Pihak keluarga korban juga telah menerima penjelasan langsung dari tim SAR dan pemerintah setempat terkait prosedur, hasil pencarian, serta alasan penghentian operasi.
Posko Informasi Pemerintah Kecamatan Reteh Update Terakhir: 23 April 2026
Camat Reteh menyampaikan bahwa keputusan penghentian operasi telah melalui pertimbangan matang di lapangan.
“Kami bersama tim SAR gabungan telah melakukan pencarian secara maksimal selama dua hari dengan menyisir sejumlah titik yang diduga menjadi lokasi aktivitas korban. Namun hingga saat ini, hasil yang diperoleh baru sebatas penemuan sampan korban tanpa awak.

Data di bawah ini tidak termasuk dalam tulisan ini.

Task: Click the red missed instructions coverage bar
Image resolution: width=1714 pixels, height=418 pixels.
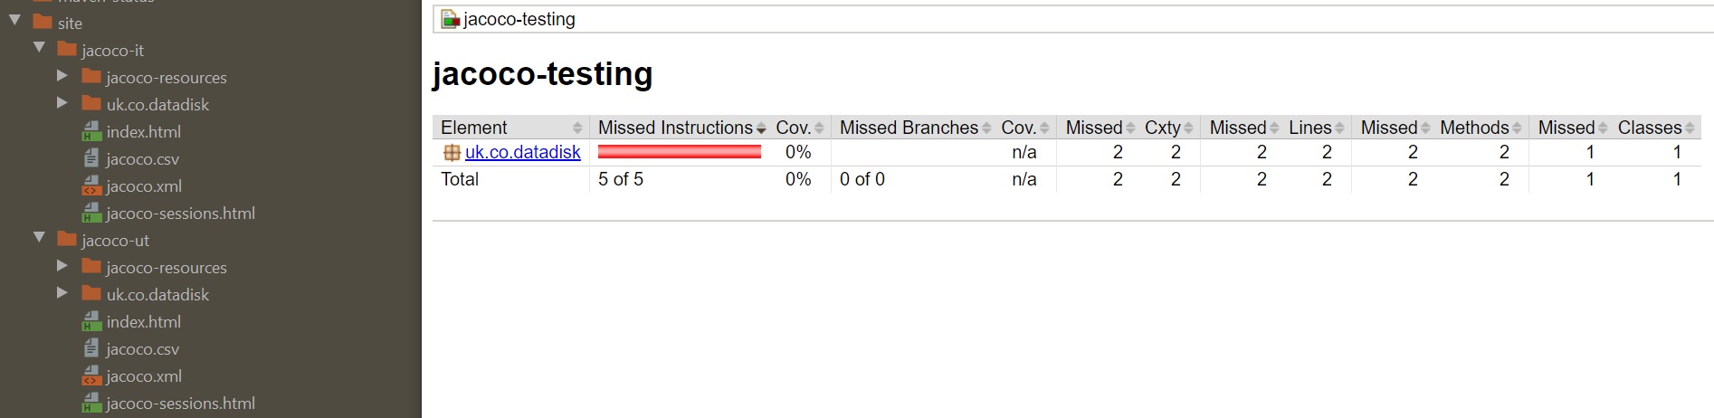Action: [679, 152]
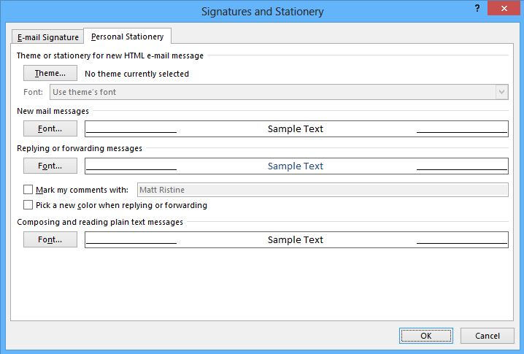Select the Personal Stationery tab
This screenshot has width=524, height=354.
[x=128, y=36]
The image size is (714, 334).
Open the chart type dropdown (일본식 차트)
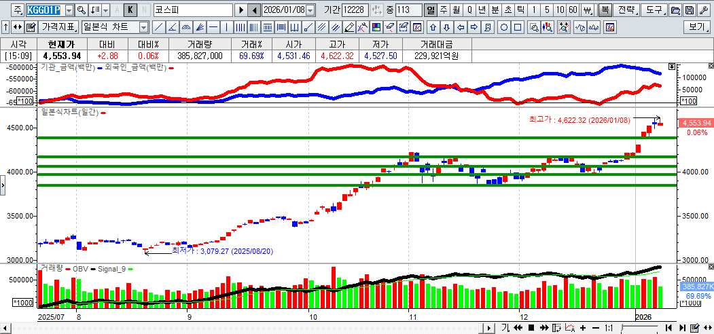click(143, 27)
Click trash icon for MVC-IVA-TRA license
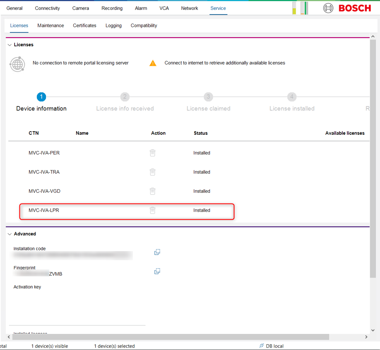Viewport: 380px width, 350px height. 152,172
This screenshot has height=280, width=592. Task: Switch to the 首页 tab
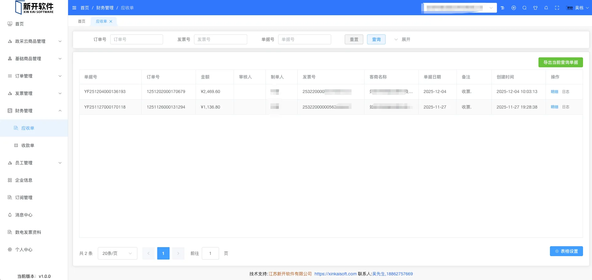point(82,21)
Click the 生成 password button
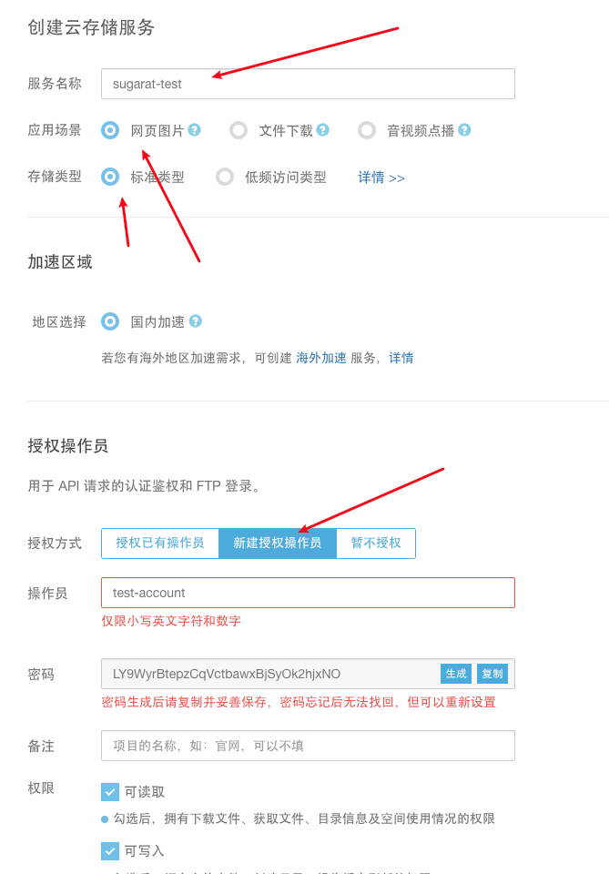This screenshot has height=874, width=609. coord(456,674)
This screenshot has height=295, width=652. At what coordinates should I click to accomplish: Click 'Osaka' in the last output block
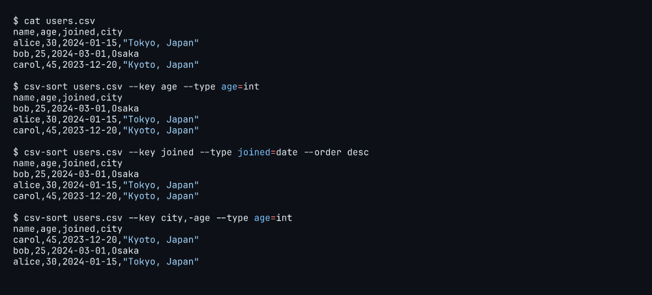pyautogui.click(x=125, y=251)
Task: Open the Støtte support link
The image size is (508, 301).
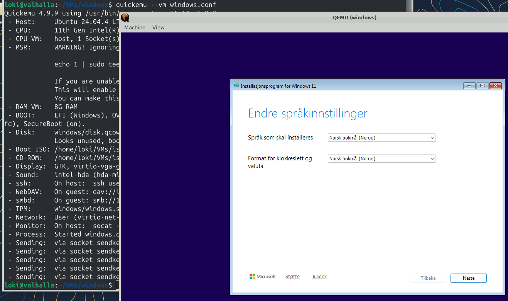Action: click(292, 276)
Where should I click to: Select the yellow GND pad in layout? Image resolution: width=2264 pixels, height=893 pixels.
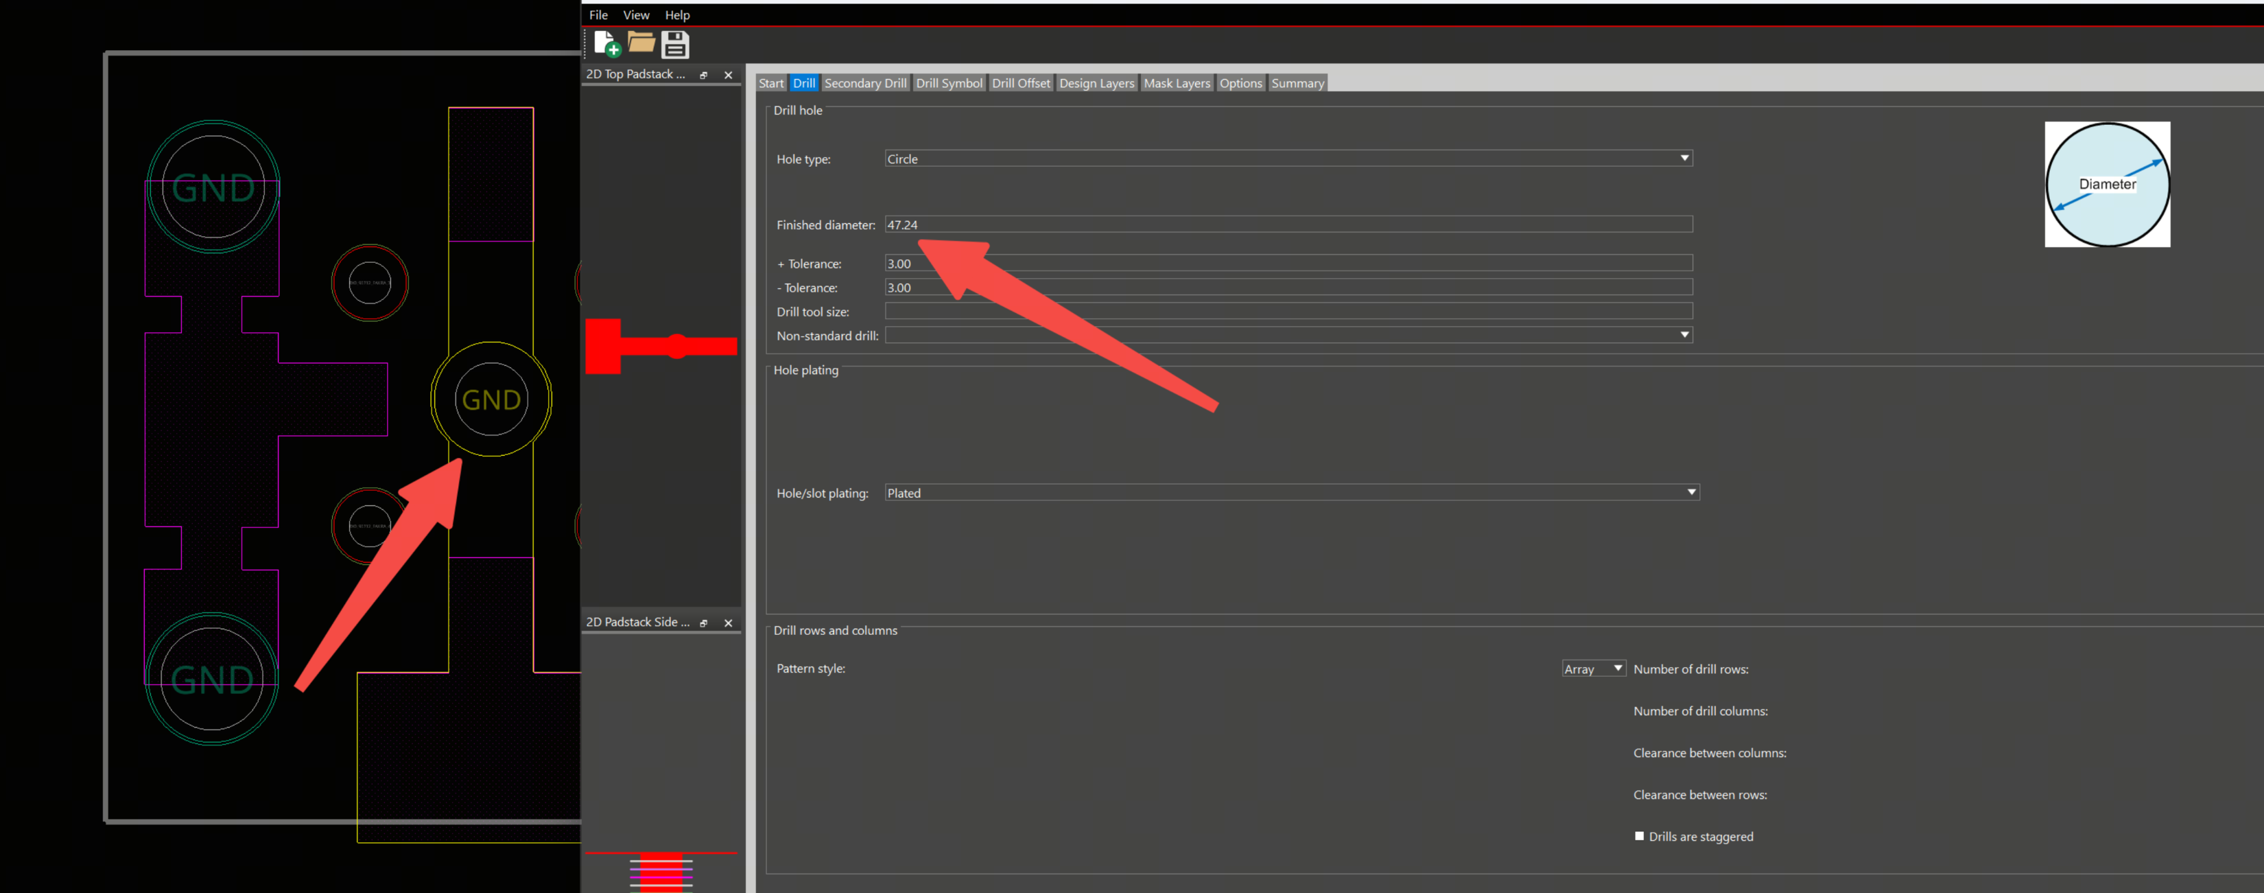(x=491, y=400)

Berdasarkan evaluasi teknis, operasi pencarian skala besar untuk sementara dihentikan,” ujarnya.
Ia juga menegaskan bahwa penghentian operasi bukan berarti upaya pencarian sepenuhnya berakhir.
“Kami tetap membuka ruang informasi dari masyarakat. Jika ada temuan atau petunjuk baru, tentu akan segera ditindaklanjuti. Peran masyarakat sangat kami harapkan dalam situasi ini,” tambahnya.
Perwakilan tim SAR gabungan turut menjelaskan kondisi di lapangan selama proses pencarian berlangsung.
“Tim telah melakukan penyisiran baik melalui jalur perairan maupun darat dengan mempertimbangkan titik terakhir aktivitas korban. Kondisi arus dan lingkungan menjadi salah satu faktor yang turut mempengaruhi proses pencarian,” jelasnya.
Sementara itu, pihak keluarga korban menyampaikan harapan agar pencarian tetap mendapat perhatian.
“Kami berharap jika ada warga yang menemukan tanda-tanda keberadaan keluarga kami, bisa segera memberikan informasi. Kami masih berharap ada kejelasan,” ungkap perwakilan keluarga dengan nada haru.